News

Hundreds of Afghans, arriving with the Christmas season, find refuge in San Antonio

expressnews.com

Dec. 25—The morning was still young, five shopping days before Christmas, and Bilal, a recently arrived refugee from Afghanistan, was busy packaging gifts.

They weren’t traditional presents to be sealed in festive paper and ribbons. Bilal was sorting through blankets, towels and hygiene products, stuffing them in plastic trash bags at the Center for Refugee Services office on the Northwest Side.

He ran out of time and had to dash off to San Antonio International Airport to greet a man, his wife and five children. They, too, were from Afghanistan, full of worries and questions. One big issue: Would they be able to communicate?

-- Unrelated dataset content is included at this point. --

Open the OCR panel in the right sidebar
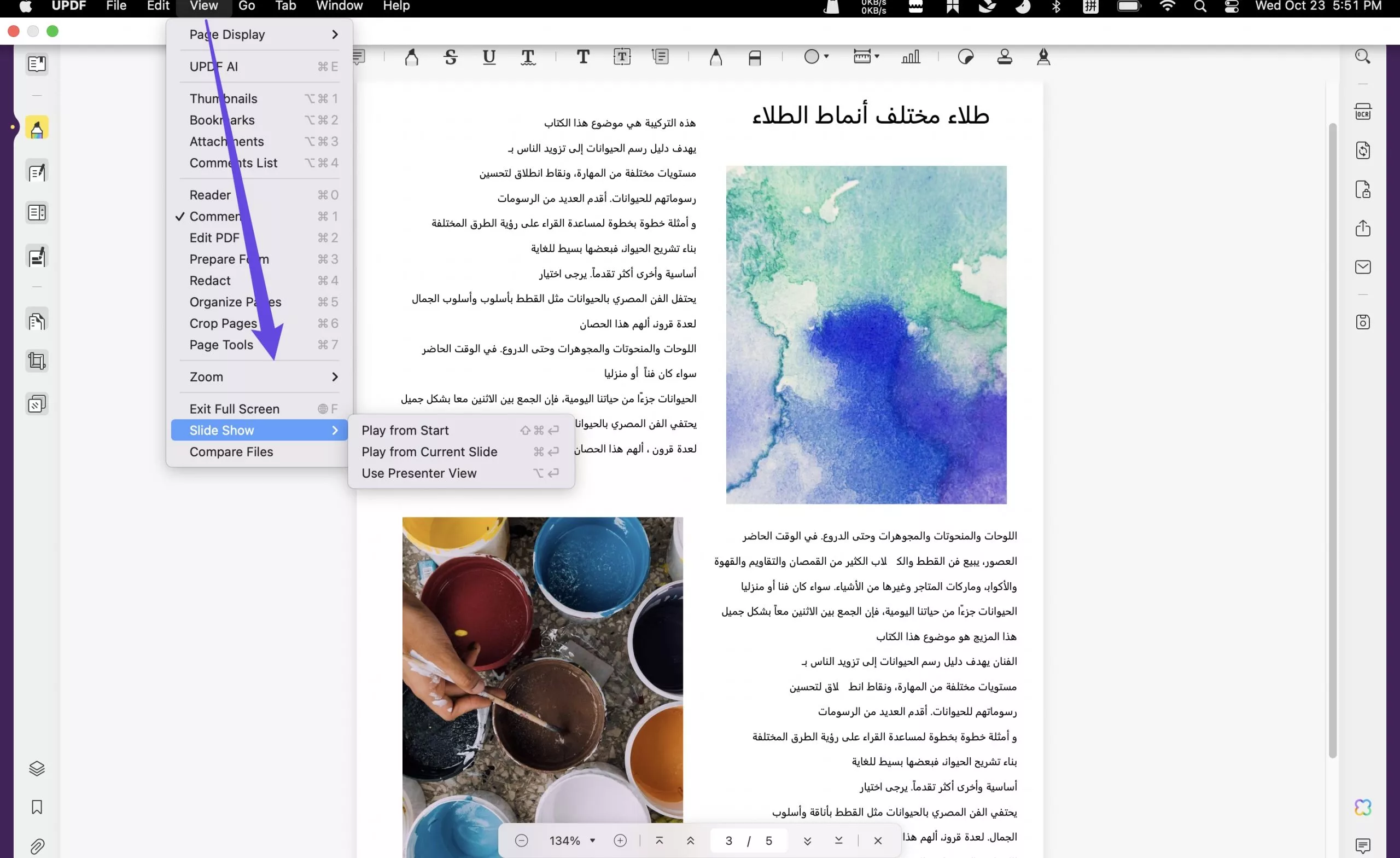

“I talked with him in my language, Pashto. He just hugged me,” Bilal said afterward.

“He said, ‘In the airplane and the flight I was thinking, what should I do in the airport and who will help me? And I tell him, ‘We’re all here, and I’m translating for you and the other people are case workers.’ So he was very happy, the kids were very, very happy because after a long time they came out from camps. All of them, I saw smiles on their faces.”

Since the fall of Kabul in August, the Center for Refugee Services has helped more than 1,300 Afghans start new lives in San Antonio, its director, Margaret Costantino, said. As of mid-December, about 950 others had arrived with help from Catholic Charities and RAICES, and several dozen probably have come without any agency’s help, said Tino Gallegos, the city’s immigration liaison.

More will follow, at a pace that has reached up to 50 a day, said Costantino, whose organization is being helped by a thrown-together network of volunteer groups trying to gather basic supplies and furnishings for the new arrivals.

In all, the United States will absorb 74,000 Afghans, said Army Lt. Col. Christian Mitchell, a Pentagon spokesman.. Some have spent months at American military bases since the frantic evacuation of Kabul. Nearly 48,000 already have arrived in their new communities across the nation as of Tuesday, he said.